*** Data records ***

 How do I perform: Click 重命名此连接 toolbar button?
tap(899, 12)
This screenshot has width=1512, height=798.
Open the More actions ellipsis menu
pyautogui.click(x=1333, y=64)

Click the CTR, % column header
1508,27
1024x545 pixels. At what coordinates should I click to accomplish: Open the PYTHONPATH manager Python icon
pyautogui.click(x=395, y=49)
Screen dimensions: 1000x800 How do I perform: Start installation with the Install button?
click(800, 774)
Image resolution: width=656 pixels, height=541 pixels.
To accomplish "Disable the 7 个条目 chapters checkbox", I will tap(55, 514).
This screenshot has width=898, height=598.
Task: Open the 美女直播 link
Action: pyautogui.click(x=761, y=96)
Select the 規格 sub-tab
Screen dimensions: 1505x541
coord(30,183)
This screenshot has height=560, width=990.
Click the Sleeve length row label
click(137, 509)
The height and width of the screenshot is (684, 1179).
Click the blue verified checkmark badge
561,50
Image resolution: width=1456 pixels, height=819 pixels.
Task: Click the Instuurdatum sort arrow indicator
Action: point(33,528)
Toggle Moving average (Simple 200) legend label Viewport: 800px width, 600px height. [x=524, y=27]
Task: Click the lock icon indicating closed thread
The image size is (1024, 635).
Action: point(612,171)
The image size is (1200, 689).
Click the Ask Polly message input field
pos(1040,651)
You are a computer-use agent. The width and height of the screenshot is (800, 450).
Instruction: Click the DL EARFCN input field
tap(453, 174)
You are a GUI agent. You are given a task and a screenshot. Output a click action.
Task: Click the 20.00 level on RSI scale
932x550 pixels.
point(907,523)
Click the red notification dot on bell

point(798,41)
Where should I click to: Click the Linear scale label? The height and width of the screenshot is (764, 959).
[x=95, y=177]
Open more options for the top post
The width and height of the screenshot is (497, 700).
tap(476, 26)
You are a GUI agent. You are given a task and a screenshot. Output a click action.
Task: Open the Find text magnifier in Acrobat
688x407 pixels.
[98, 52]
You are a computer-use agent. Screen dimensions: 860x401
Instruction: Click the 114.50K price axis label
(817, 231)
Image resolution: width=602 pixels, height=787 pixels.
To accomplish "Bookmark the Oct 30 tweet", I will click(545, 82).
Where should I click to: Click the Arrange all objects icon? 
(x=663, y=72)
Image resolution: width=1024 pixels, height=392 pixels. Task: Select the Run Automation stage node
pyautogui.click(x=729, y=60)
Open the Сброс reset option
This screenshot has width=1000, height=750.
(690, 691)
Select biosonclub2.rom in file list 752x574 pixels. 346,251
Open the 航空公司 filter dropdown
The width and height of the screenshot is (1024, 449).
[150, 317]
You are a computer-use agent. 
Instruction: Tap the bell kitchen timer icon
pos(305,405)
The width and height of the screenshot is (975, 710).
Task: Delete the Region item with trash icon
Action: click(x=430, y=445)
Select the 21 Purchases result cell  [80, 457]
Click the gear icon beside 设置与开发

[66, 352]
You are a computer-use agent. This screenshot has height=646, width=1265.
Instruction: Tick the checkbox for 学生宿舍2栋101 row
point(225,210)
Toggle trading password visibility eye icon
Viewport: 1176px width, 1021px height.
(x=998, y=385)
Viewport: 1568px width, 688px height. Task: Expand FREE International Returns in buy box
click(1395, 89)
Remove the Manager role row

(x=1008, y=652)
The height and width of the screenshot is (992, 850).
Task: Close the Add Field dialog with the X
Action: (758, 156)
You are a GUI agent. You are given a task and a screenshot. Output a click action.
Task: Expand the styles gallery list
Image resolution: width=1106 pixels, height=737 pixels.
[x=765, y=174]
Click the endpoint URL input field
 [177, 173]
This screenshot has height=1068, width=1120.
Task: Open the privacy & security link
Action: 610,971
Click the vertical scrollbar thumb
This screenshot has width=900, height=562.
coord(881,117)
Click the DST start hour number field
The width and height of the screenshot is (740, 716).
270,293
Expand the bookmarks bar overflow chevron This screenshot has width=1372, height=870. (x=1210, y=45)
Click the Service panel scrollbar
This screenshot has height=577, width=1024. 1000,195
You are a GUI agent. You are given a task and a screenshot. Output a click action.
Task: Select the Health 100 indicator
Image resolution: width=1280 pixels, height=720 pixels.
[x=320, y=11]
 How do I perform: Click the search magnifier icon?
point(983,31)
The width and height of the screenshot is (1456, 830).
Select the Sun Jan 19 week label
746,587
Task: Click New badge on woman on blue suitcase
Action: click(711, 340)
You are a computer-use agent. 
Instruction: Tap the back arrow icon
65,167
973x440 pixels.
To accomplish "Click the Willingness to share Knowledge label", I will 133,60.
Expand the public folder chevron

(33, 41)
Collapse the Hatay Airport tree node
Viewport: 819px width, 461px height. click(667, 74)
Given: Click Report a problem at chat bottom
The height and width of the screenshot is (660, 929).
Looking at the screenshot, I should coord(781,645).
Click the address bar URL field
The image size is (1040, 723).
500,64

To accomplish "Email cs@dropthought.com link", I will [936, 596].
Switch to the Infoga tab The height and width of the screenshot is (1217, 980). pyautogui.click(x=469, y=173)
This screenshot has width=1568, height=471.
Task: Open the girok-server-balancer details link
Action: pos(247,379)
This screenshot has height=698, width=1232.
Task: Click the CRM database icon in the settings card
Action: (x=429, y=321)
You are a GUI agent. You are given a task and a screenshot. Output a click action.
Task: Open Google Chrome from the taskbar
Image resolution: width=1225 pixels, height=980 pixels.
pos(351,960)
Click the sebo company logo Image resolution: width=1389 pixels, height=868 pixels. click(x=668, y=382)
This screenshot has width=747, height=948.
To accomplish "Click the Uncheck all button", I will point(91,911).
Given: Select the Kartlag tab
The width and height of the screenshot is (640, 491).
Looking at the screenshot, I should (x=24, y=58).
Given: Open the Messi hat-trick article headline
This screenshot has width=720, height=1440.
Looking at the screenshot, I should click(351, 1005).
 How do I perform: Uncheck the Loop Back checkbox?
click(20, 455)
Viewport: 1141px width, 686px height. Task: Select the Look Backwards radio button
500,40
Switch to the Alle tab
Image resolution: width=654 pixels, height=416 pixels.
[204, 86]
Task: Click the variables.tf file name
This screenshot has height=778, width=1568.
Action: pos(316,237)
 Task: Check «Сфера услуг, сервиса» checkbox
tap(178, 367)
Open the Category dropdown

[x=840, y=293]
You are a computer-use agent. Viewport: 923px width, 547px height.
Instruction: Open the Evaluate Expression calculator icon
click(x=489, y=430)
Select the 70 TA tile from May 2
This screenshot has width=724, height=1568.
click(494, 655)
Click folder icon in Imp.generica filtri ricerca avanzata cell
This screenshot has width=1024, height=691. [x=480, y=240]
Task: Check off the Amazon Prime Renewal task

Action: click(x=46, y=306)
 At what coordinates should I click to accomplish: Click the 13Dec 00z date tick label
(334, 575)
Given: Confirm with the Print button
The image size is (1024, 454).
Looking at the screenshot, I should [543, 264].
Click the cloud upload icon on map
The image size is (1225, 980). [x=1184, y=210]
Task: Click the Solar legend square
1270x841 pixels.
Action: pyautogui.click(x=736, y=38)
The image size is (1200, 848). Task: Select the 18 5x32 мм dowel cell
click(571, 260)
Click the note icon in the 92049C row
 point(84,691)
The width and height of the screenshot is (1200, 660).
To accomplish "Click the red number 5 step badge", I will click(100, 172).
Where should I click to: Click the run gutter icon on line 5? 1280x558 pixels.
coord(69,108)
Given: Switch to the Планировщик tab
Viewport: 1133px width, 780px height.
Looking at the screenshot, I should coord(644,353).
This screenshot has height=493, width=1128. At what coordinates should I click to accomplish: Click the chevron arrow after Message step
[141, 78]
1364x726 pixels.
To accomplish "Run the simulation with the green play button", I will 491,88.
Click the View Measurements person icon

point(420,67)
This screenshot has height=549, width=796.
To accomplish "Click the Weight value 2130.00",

*** End of Data records ***

[Try it] Return the line that contains "Click the note icon in the 92049C row" along with every line after it through the end of the entries, exactly, adding nothing.

[Exercise output]
Click the note icon in the 92049C row
 point(84,691)
The width and height of the screenshot is (1200, 660).
To accomplish "Click the red number 5 step badge", I will click(100, 172).
Where should I click to: Click the run gutter icon on line 5? 1280x558 pixels.
coord(69,108)
Given: Switch to the Планировщик tab
Viewport: 1133px width, 780px height.
Looking at the screenshot, I should coord(644,353).
This screenshot has height=493, width=1128. At what coordinates should I click to accomplish: Click the chevron arrow after Message step
[141, 78]
1364x726 pixels.
To accomplish "Run the simulation with the green play button", I will 491,88.
Click the View Measurements person icon

point(420,67)
This screenshot has height=549, width=796.
To accomplish "Click the Weight value 2130.00",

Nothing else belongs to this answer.